PROBLEM STATEMENT
Print exactly the first lines of the records. Stop after the line containing "CATEGORIES (72, 23)", and leave every picture out.

━━━

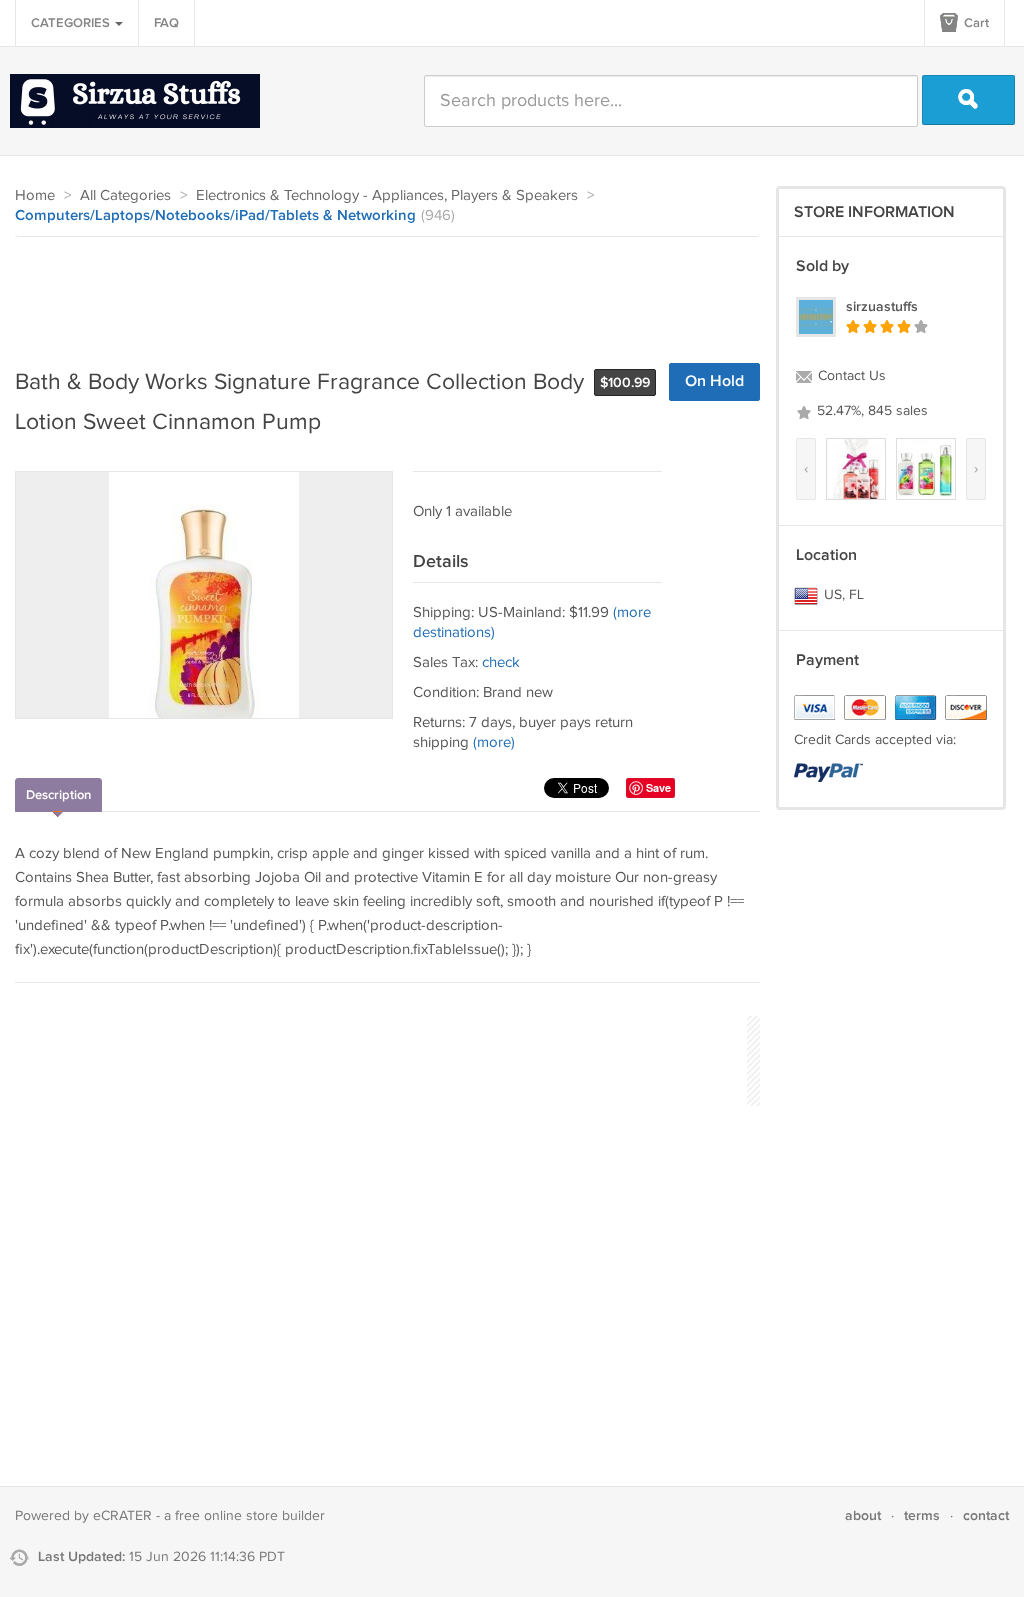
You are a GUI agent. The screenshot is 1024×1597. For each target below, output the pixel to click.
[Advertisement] (379, 292)
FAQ (166, 23)
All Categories (125, 195)
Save (658, 787)
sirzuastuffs (882, 306)
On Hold (714, 381)
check (501, 662)
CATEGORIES (72, 23)
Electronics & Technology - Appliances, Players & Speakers (387, 195)
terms (922, 1515)
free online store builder (250, 1516)
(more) (494, 742)
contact (986, 1515)
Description (58, 795)
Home (35, 195)
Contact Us (850, 376)
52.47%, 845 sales (870, 411)
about (863, 1515)
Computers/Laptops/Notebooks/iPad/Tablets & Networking (215, 216)
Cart (975, 23)
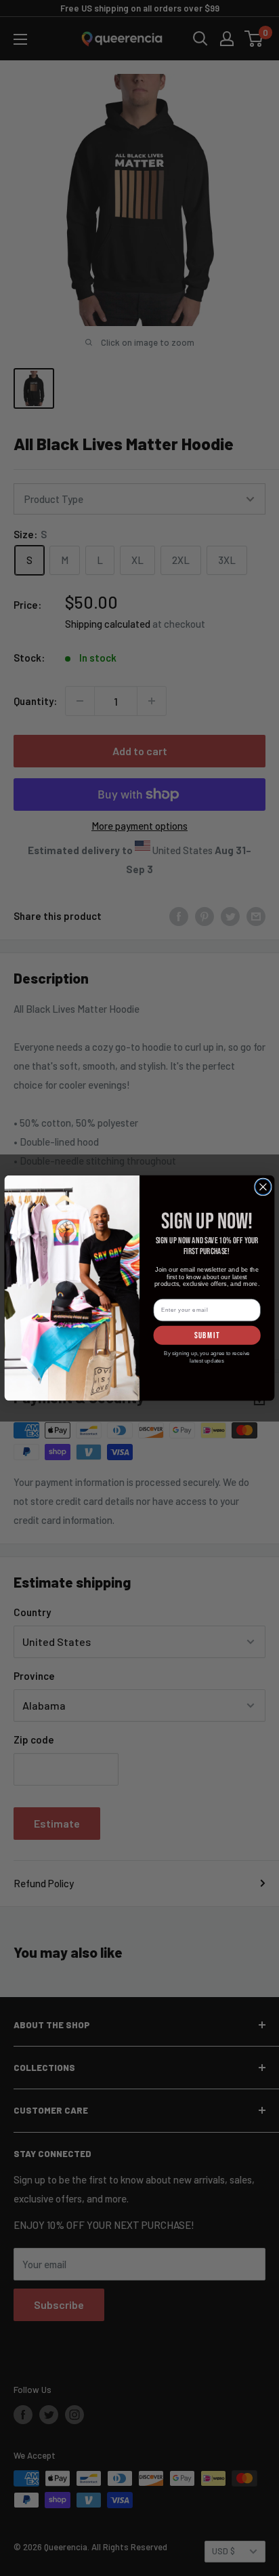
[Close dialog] (263, 1186)
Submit (207, 1334)
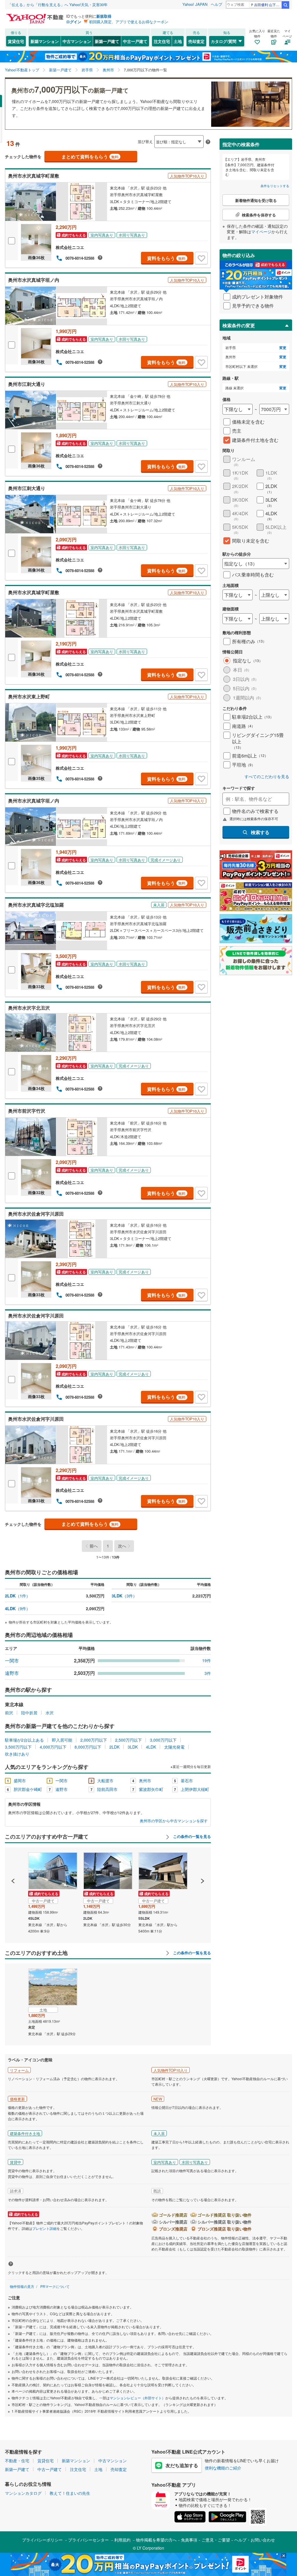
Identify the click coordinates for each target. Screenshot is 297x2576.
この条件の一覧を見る (191, 1836)
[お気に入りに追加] (201, 258)
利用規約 (122, 2540)
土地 (178, 41)
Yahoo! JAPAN (194, 4)
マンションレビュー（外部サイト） (137, 2397)
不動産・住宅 (17, 2460)
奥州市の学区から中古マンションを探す (174, 1820)
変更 (282, 347)
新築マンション (44, 41)
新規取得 (103, 16)
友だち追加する (182, 2465)
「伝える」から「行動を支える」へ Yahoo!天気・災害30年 (58, 4)
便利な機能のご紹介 (223, 2468)
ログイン (73, 21)
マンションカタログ (23, 2493)
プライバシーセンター (88, 2540)
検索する (260, 832)
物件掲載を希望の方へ (156, 2540)
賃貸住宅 (16, 41)
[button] (13, 1861)
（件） (17, 1596)
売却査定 (196, 41)
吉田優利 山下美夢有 (267, 4)
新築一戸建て (107, 41)
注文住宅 (162, 41)
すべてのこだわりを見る (267, 776)
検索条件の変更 (238, 325)
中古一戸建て (135, 41)
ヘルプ (216, 4)
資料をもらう (166, 258)
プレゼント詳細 (44, 2228)
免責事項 (189, 2540)
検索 (285, 5)
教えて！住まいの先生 (70, 2493)
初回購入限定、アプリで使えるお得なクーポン (128, 21)
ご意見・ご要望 (216, 2540)
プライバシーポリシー (42, 2540)
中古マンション (77, 41)
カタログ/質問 (223, 41)
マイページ (261, 231)
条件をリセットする (274, 185)
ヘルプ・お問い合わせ (254, 2540)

━━━

ANSWER TO THIS EXERCISE
You are a GUI agent. The screenshot is 1024×1597. For each target below, output the pixel to click.
[Advertisement] (379, 292)
FAQ (166, 23)
All Categories (125, 195)
Save (658, 787)
sirzuastuffs (882, 306)
On Hold (714, 381)
check (501, 662)
CATEGORIES (72, 23)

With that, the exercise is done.